NPT actually starts in utero, or in the womb (seriously), and continues throughout life. If it’s any consolation, men aren’t completely alone—women also get clitoral erections and vaginal engorgement during sleep, and various nonhuman mammals also get NPT.

While a few different theories have been proposed over the years to explain NPT, what causes it still remains uncertain. NPT, just like clitoral erections, is associated with REM (rapid eye movement) sleep. One idea is that during REM sleep, noradrenergic cells (neurons that release the neurotransmitter noradrenaline [norepinephrine]) located in an area of the pons (part of the brainstem) called the locus coeruleus are switched off.

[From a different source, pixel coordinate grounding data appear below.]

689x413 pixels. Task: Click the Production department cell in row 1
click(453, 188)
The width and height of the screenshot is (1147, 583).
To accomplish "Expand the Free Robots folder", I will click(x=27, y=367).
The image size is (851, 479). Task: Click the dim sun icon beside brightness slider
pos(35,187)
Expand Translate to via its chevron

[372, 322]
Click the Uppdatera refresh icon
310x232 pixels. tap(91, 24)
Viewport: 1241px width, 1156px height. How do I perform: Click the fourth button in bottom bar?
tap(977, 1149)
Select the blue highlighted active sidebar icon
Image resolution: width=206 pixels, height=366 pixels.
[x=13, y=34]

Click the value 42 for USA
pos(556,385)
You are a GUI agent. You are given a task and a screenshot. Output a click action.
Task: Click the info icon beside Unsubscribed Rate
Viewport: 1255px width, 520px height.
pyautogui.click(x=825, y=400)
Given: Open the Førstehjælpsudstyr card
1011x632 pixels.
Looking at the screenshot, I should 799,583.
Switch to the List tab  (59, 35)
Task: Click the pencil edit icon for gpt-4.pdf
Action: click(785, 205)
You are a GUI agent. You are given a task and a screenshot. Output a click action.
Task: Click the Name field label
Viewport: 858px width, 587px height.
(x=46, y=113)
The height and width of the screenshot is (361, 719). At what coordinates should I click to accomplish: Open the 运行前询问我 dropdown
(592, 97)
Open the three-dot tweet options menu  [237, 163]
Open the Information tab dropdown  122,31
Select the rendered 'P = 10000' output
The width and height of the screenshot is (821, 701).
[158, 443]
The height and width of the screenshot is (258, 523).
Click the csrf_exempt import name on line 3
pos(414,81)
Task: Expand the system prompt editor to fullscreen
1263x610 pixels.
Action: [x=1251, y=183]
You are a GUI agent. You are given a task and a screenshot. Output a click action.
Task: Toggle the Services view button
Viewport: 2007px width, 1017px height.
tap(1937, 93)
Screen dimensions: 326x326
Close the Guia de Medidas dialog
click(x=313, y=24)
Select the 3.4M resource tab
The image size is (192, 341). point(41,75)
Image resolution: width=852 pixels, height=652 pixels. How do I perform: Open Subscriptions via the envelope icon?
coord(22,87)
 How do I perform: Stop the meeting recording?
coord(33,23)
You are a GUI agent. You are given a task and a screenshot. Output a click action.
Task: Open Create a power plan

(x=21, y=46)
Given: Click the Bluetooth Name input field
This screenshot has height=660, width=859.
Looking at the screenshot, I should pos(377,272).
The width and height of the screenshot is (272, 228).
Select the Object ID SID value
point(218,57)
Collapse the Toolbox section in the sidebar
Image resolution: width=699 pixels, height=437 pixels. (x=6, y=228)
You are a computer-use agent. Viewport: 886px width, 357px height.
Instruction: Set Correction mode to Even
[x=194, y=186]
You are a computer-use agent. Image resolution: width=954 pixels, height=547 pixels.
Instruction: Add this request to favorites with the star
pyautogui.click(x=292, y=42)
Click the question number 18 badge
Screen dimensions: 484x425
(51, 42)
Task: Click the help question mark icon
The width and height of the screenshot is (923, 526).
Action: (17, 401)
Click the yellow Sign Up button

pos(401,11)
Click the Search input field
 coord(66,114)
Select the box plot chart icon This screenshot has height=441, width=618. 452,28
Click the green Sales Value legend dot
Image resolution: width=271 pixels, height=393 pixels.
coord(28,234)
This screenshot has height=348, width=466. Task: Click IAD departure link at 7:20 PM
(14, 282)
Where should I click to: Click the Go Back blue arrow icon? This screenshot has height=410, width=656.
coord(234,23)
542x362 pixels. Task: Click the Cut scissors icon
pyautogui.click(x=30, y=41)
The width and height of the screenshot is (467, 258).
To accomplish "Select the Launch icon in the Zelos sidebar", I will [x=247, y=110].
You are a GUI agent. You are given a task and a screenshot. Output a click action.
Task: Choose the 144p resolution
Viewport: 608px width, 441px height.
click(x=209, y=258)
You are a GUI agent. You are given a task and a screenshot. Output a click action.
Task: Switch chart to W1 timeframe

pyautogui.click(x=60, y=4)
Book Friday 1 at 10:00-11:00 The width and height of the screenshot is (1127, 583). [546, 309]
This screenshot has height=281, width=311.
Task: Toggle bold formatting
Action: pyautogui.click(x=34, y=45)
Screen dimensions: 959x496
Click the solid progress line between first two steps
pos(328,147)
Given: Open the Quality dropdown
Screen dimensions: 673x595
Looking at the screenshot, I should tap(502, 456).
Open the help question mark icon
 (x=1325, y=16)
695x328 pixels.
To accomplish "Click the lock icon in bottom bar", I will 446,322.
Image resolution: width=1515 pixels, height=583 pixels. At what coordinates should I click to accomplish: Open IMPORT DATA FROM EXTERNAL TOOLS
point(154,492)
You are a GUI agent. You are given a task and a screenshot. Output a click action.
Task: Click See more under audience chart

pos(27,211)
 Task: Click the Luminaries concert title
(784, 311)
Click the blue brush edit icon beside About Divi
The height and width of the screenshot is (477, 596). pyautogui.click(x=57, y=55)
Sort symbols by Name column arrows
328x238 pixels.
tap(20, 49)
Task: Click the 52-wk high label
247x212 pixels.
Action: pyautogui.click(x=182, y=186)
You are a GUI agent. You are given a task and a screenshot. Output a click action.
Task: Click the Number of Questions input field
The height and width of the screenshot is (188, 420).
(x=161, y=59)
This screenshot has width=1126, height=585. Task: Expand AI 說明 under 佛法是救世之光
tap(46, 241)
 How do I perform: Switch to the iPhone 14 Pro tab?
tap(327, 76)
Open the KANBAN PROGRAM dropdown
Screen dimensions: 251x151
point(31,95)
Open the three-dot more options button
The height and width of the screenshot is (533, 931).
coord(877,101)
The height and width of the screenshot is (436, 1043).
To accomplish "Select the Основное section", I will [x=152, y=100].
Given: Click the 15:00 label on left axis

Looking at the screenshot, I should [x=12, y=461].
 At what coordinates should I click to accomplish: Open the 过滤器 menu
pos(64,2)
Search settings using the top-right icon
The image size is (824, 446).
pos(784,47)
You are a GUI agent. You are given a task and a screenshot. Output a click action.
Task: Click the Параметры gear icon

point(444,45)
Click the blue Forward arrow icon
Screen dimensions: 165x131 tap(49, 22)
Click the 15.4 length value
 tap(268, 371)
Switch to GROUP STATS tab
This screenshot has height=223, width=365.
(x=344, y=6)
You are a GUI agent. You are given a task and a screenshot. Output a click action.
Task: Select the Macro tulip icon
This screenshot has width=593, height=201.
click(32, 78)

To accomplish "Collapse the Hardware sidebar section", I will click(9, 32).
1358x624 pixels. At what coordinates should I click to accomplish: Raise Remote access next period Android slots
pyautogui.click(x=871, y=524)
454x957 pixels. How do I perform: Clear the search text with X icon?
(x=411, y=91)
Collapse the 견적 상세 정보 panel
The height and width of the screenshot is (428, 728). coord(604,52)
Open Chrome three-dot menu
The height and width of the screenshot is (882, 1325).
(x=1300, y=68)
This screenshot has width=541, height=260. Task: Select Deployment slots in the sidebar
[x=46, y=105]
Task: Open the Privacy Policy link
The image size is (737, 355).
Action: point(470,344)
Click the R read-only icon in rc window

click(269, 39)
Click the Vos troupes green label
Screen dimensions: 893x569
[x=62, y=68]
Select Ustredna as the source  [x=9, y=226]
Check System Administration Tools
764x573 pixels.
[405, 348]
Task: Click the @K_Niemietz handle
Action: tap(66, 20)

It is thought that these cells are associated with the inhibitory tone of the penis; therefore, when their activity is reduced during REM sleep, testosterone-dependent excitatory tones can be expressed which result in an erection.

It’s also been suggested that NPT is triggered by the release of nitric oxide (NO). NO is released by cells that line the inside of blood vessels which then diffuses into smooth muscle, causing it to relax. This also causes blood vessels to dilate, hence increasing blood flow to the penis and voila, an erection. It’s thought that increased activity of part of the pons during REM sleep triggers a cascade of events that ultimately lead to NO release by nerve fibers. This is also regulated by androgens such as testosterone.

So we have discussed how, but what about why? One idea is that these sleep exercises actually contribute to the health of your junk. Erections cause the erectile tissue (corpora cavernosa) to swell, which in turn oxygenates the tissue. This oxygenation maintains its viability and helps to prevent cavernous fibrosis, a condition that can ultimately lead to erectile dysfunction.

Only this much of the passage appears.